Monday, March 15, 2004

Fear and Loathing on Wall Street

U.S. industrial production grew at a higher than anticipated rate in February, while terrorism fears were the cited cause for today's sharp pullback in equities prices.

I don't buy it. I think that there are deeper issues at play here. This far into an economic expansion without meaningful jobs growth is as likely to be a driver as terrorism fears. The Spanish bombings were no doubt a catalyst of sorts, but Wall Street seems to adopting a 'show me' attitude towards further economic growth in the U.S.

Only with real gains in jobs growth and earning power will Wall Street likely make the next leg up in this rally. Terrorism in and of itself is not a real threat to global markets. It does bring a level of level of uncertainty to the markets, which is generally a negative sign.

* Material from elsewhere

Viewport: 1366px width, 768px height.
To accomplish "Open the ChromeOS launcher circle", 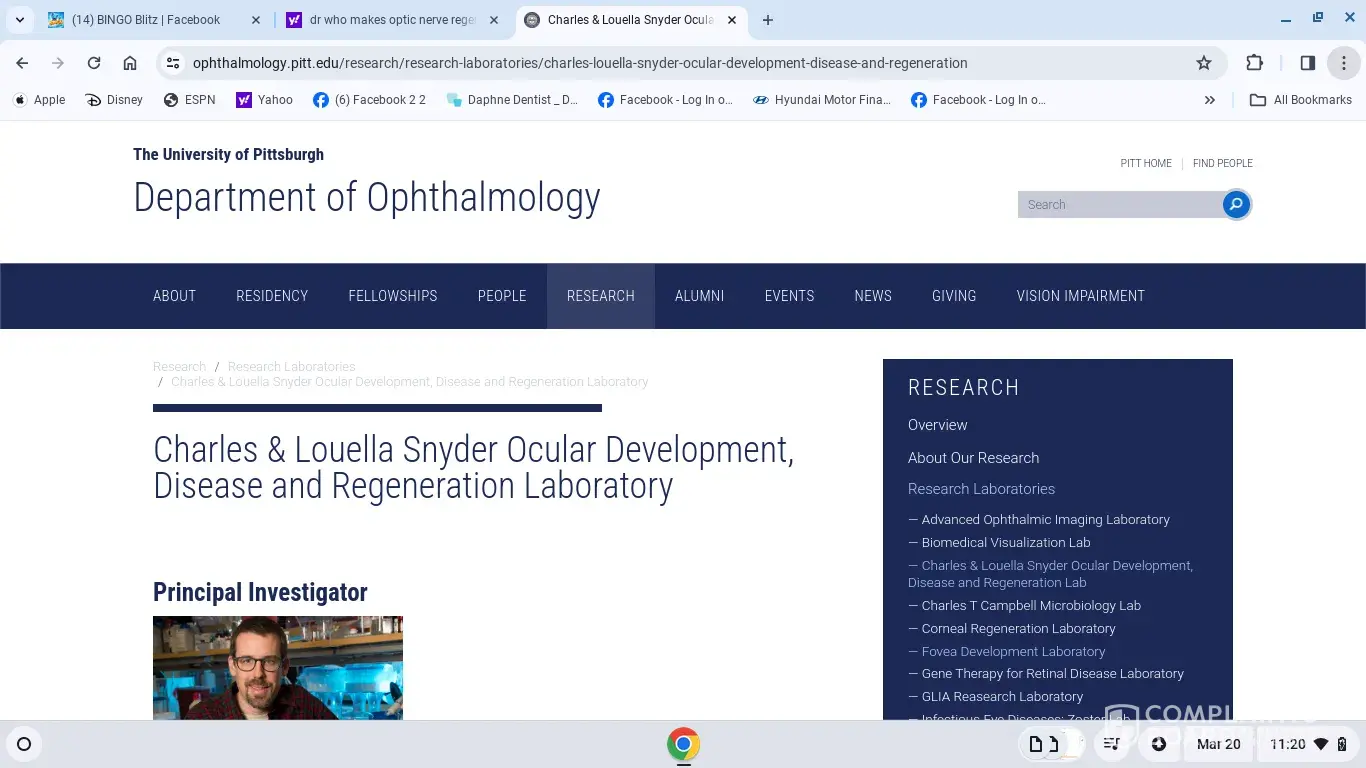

Today's equities action was undermined by the terrorist actions in Spain. But there are much larger issues out there. A lot of money was taken out of the market today. This is the continuance of a trend that started towards the end of January.

2003 was a banner year for equities. Institutions are sitting on big gains. It doesn't require much of a catalyst for them to move to cash positions.

Longer term, we shall see. I think the real intermediate term threat to equities prices gas to be energy costs. This directly effects purchasing power. From you and me, to the biggest corporations. I'm going to play it safe right now, and stay as liquid as I am.

Too much risk to reward ratio for me to commit new money to the markets.

UPDATE: Bob over at Chum Bucket correctly adds that terrorism, which in Greenspan speak is 'increased geo-political risk' undermines investor confidence. That point is certainly worth adding. Thanks, Bob!